[Items from a data source]
━━━━━━━━━━
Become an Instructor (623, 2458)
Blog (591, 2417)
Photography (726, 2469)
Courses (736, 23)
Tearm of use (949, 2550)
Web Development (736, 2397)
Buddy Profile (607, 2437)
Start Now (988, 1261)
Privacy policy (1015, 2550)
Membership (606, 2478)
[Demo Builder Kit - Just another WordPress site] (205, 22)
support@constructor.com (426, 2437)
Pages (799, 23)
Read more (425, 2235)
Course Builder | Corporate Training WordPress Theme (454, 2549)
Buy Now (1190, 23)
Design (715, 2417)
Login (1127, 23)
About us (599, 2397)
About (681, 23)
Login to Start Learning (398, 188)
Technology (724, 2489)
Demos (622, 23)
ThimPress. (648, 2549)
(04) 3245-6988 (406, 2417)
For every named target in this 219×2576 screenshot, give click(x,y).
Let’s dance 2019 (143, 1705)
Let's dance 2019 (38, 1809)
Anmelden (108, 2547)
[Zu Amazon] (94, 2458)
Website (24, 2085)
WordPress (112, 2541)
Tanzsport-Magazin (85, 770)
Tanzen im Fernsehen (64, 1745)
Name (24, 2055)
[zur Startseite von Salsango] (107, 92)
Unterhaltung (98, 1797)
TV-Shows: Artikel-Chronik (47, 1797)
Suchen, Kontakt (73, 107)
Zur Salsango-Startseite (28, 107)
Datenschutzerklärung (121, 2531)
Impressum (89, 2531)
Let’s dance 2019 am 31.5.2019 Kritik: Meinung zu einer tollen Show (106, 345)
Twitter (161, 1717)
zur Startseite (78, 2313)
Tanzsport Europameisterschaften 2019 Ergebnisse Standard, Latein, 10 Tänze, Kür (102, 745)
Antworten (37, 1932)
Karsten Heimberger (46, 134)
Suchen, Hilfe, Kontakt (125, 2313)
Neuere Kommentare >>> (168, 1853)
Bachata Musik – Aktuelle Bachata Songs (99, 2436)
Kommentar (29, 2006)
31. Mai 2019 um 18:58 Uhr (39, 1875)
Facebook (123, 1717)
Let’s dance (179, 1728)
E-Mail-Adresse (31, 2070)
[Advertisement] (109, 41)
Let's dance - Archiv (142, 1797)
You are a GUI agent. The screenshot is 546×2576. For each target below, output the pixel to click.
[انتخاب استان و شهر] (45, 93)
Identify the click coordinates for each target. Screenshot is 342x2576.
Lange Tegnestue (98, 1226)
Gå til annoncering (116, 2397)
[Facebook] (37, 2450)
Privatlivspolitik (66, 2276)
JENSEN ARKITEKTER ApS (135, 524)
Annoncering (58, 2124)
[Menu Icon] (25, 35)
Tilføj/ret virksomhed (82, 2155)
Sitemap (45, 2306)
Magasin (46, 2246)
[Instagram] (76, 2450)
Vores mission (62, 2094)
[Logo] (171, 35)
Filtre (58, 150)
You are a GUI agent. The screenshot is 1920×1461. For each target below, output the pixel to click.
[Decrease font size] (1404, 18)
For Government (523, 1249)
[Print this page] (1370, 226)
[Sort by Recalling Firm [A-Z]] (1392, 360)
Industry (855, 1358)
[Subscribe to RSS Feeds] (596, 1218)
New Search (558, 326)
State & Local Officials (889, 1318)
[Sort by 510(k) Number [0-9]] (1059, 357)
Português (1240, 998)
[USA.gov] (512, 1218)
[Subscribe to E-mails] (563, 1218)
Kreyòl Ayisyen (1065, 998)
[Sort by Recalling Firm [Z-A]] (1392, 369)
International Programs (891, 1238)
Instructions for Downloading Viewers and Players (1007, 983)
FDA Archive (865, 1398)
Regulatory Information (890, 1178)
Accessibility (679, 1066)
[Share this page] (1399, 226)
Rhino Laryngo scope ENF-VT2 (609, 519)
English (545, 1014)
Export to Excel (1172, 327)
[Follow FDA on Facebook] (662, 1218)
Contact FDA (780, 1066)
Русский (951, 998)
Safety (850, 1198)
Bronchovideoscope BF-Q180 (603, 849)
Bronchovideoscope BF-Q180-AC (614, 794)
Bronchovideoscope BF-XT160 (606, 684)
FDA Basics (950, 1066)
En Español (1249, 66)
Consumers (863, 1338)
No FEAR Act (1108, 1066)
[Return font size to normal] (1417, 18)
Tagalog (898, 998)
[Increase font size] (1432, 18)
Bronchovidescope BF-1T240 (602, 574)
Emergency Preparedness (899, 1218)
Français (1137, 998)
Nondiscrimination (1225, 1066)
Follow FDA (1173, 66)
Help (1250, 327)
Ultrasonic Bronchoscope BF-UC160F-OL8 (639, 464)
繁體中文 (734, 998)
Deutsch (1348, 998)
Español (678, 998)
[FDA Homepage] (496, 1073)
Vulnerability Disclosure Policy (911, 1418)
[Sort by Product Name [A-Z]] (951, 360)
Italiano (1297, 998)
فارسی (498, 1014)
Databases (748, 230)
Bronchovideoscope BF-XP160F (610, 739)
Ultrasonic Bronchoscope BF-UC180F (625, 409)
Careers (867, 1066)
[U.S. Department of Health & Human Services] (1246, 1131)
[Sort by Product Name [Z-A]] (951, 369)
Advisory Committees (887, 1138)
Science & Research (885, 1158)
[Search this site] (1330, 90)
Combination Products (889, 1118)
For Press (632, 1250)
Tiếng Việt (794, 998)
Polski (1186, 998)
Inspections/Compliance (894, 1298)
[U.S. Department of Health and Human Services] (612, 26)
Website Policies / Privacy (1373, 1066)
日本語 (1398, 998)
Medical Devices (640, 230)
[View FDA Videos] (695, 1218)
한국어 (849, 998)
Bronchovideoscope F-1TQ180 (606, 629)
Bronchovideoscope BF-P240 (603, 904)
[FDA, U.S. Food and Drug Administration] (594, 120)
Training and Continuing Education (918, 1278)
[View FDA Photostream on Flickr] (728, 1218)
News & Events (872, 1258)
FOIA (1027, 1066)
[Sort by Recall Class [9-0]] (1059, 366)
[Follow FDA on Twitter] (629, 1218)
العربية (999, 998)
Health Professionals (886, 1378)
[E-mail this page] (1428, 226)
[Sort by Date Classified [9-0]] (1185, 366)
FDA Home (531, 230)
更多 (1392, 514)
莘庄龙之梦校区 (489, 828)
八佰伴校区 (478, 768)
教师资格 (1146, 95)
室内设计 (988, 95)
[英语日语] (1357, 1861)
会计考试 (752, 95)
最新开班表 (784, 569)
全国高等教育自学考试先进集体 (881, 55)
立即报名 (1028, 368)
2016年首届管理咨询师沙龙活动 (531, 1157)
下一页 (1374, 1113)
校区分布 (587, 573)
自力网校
━━━━━━━━━━
▶ **PROMPT**
Check the data for lines with "Bronchoscope" and give only their number.

▶ **TASK RESPONSE**
2